§ What you should do:
Turn the entries, from the start through the line containing "point(542,664)", into a numbered list with blank lines omitted. Leave the pictures out of the list.

◇ ◇ ◇ ◇

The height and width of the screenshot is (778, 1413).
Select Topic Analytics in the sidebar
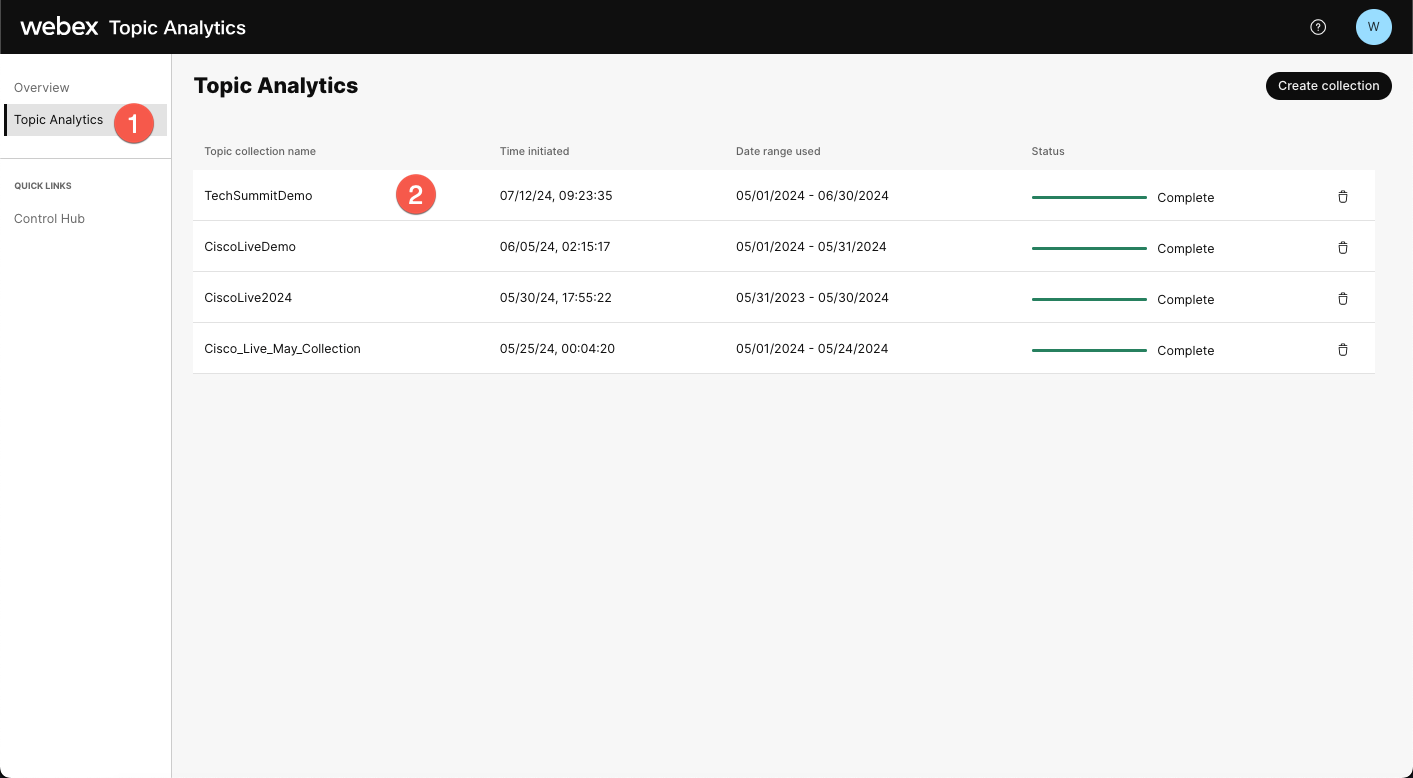coord(58,119)
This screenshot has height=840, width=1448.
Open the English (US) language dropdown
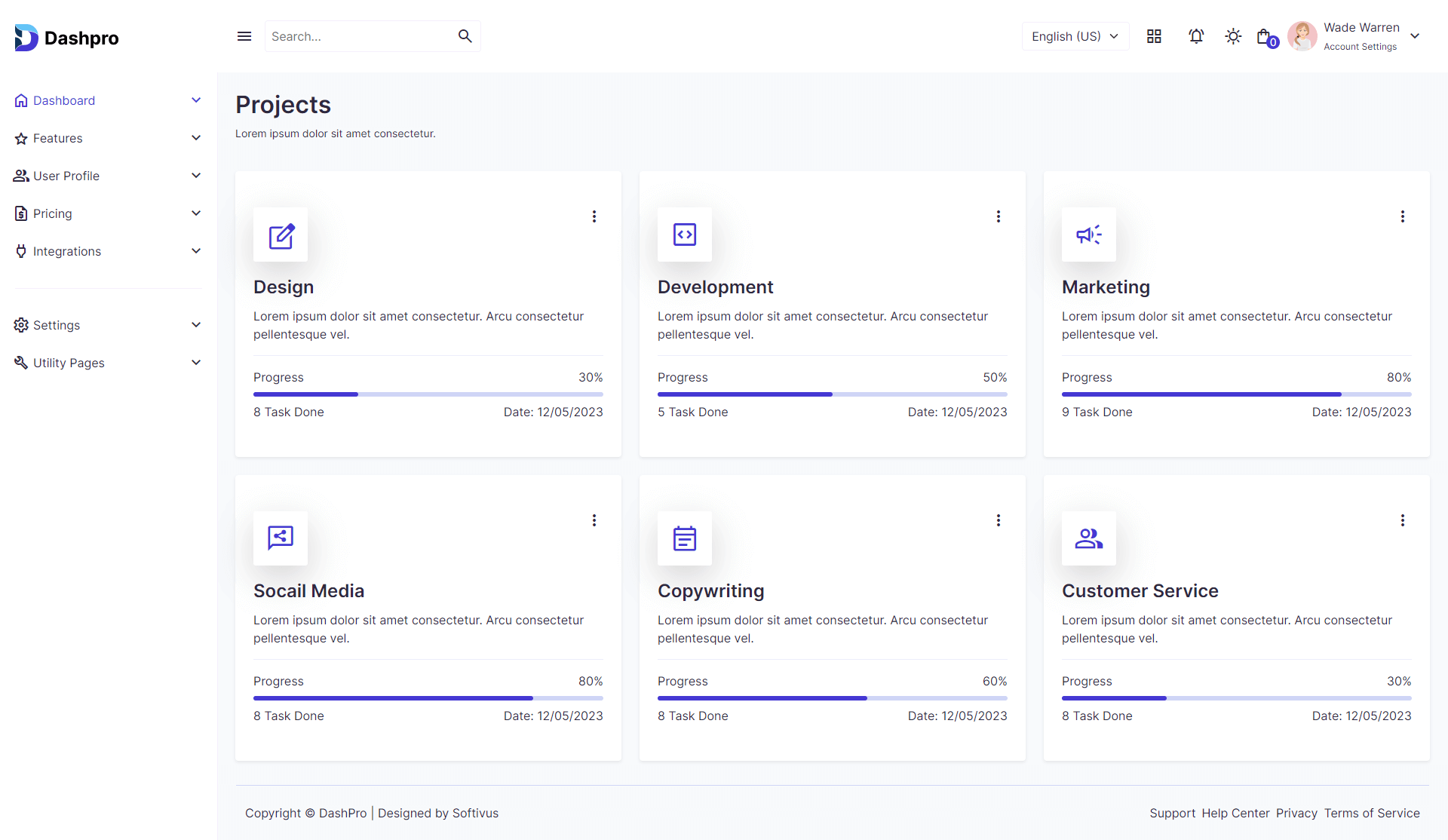click(1075, 36)
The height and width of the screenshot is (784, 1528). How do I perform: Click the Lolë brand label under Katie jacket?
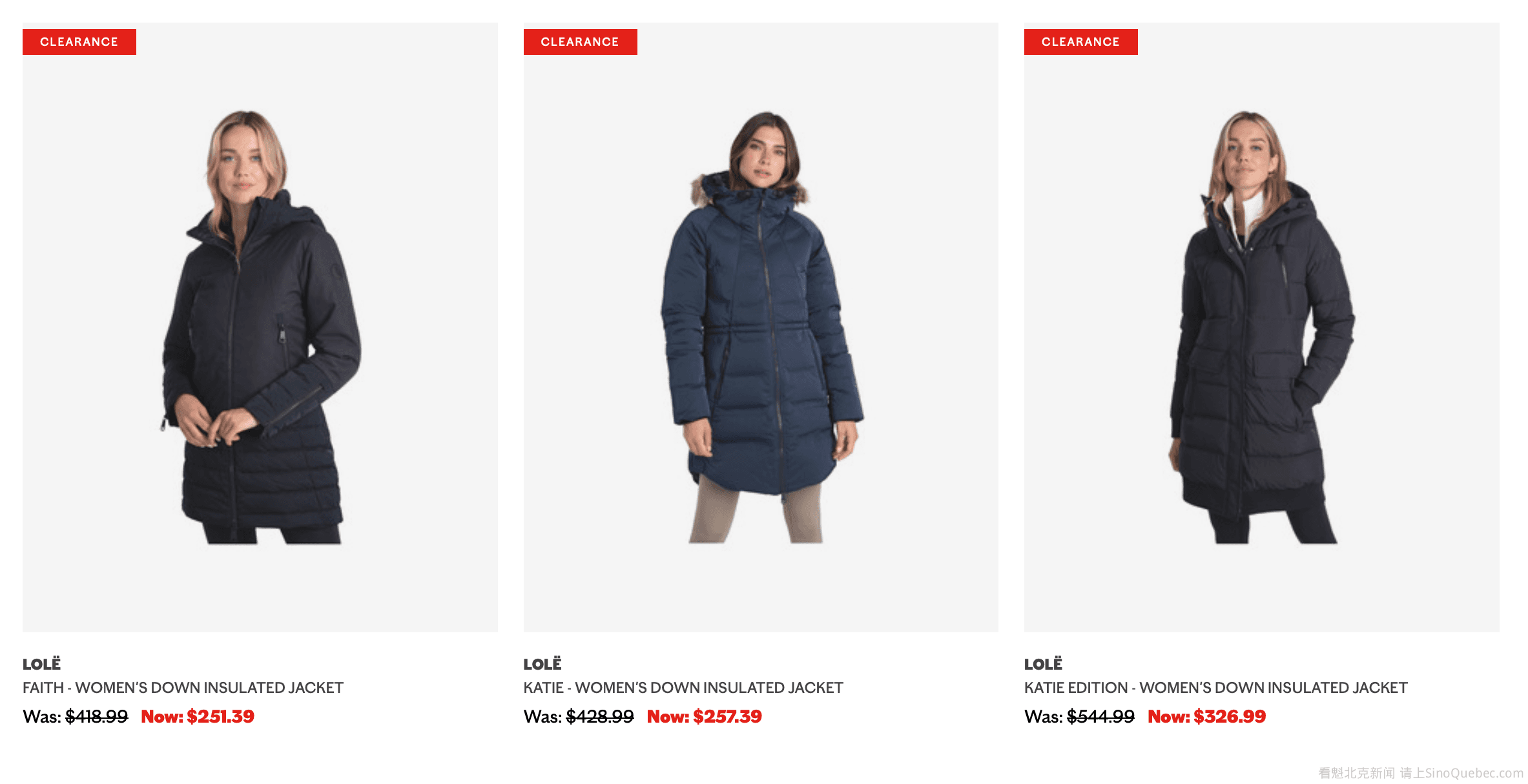point(542,664)
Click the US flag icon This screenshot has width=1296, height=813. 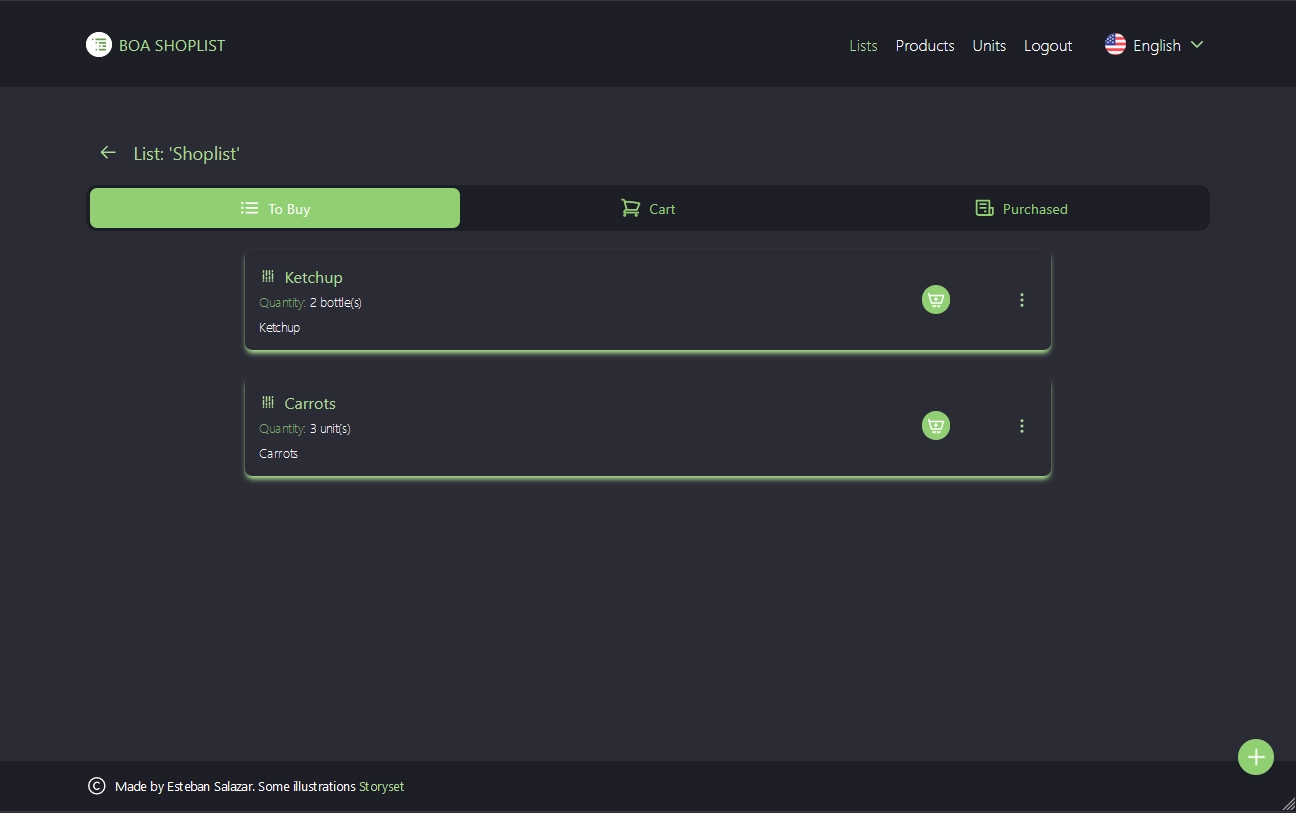(1115, 45)
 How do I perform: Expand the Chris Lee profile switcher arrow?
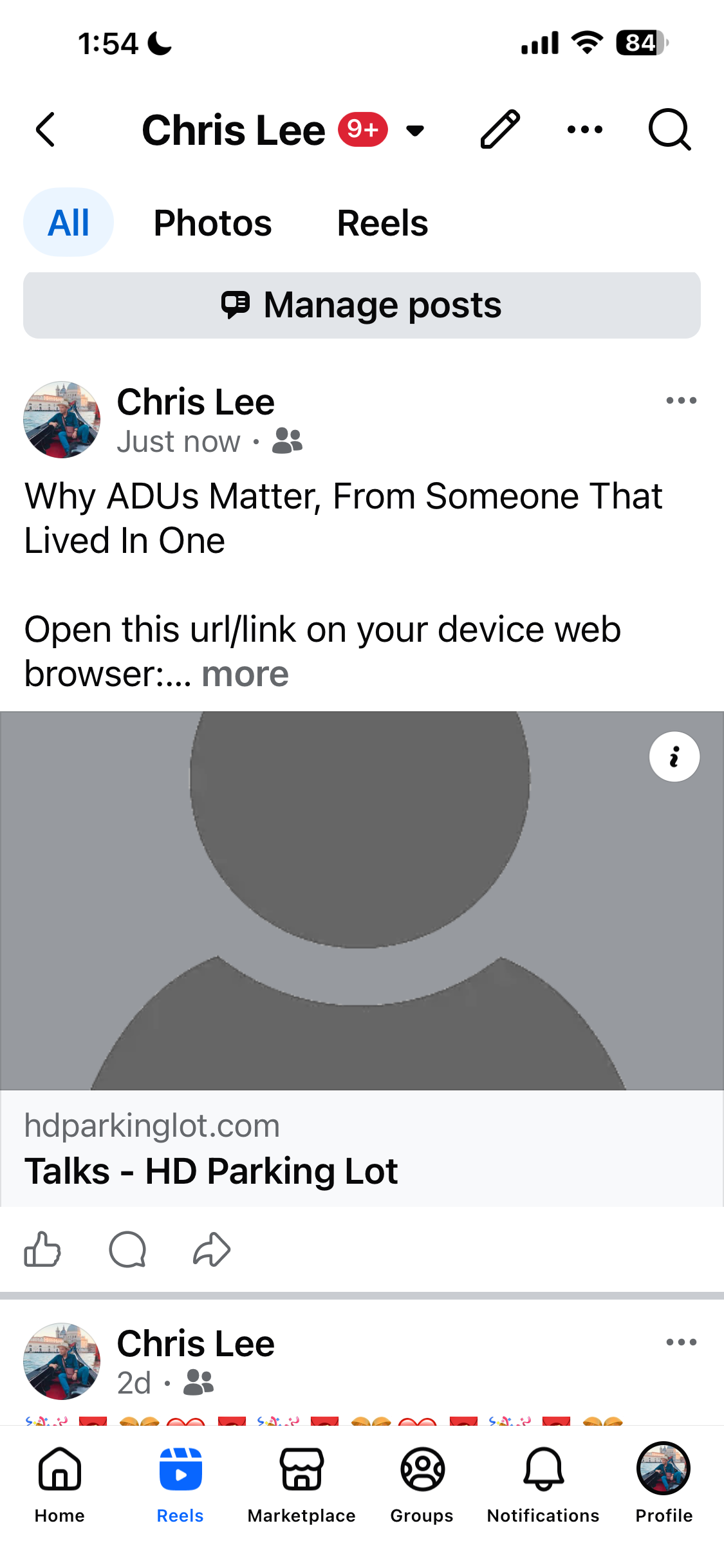(416, 131)
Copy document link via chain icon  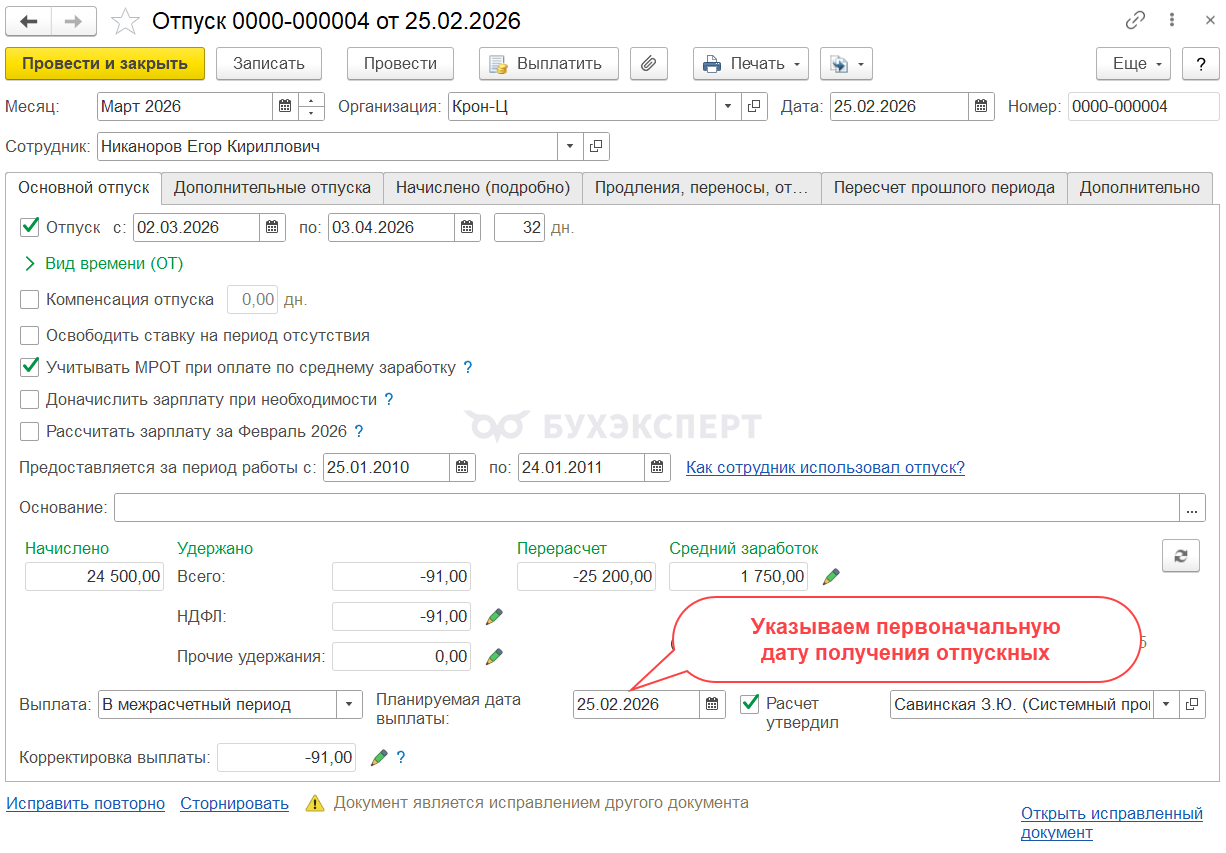pyautogui.click(x=1135, y=21)

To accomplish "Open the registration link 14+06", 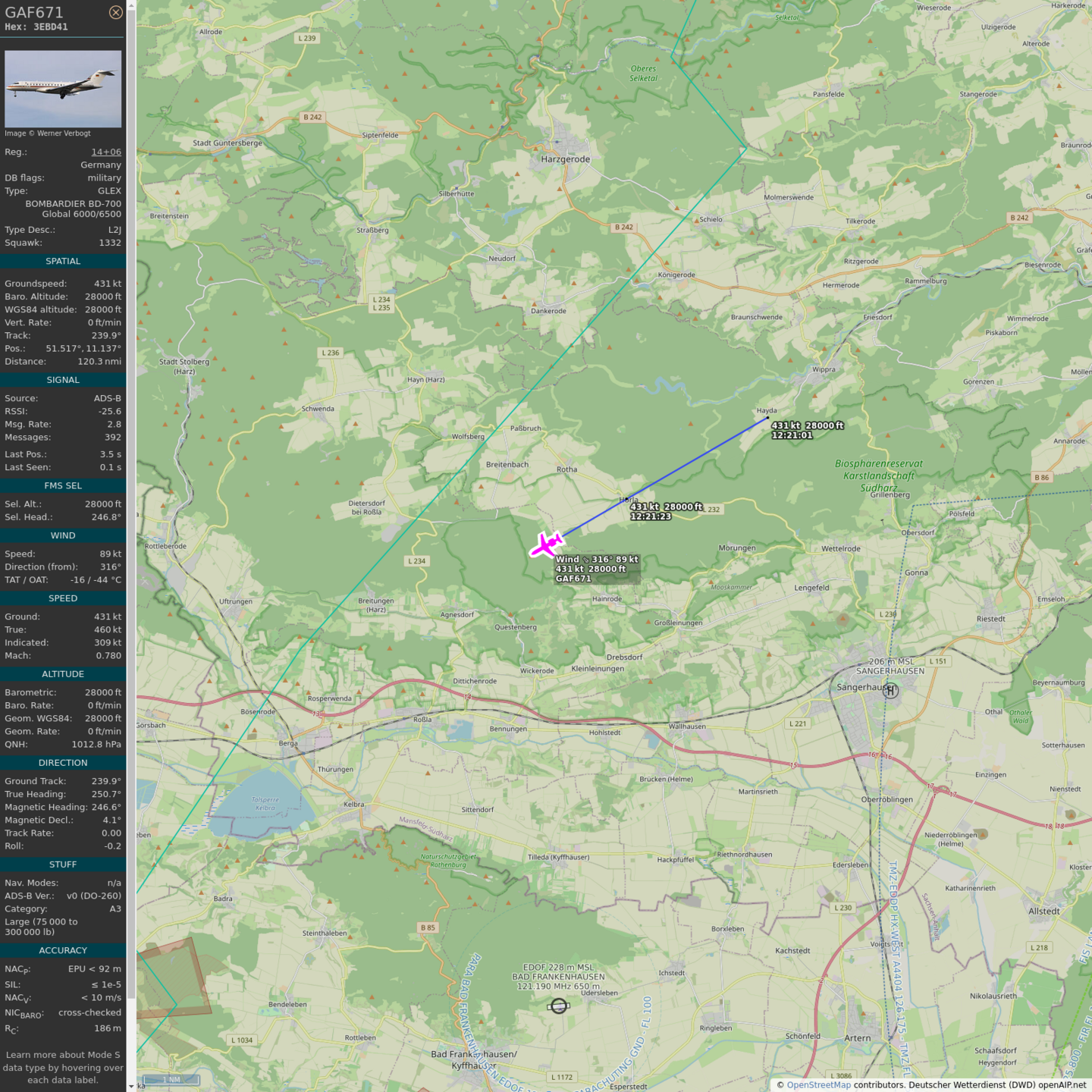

◇ ◇ ◇ ◇

§ Response to this exercise:
1. The height and width of the screenshot is (778, 1413).
2. Select Topic Analytics in the sidebar
3. coord(58,119)
4. This screenshot has height=840, width=1448.
5. Open the English (US) language dropdown
6. click(1075, 36)
7. The height and width of the screenshot is (784, 1528). How do I perform: Click the Lolë brand label under Katie jacket?
8. point(542,664)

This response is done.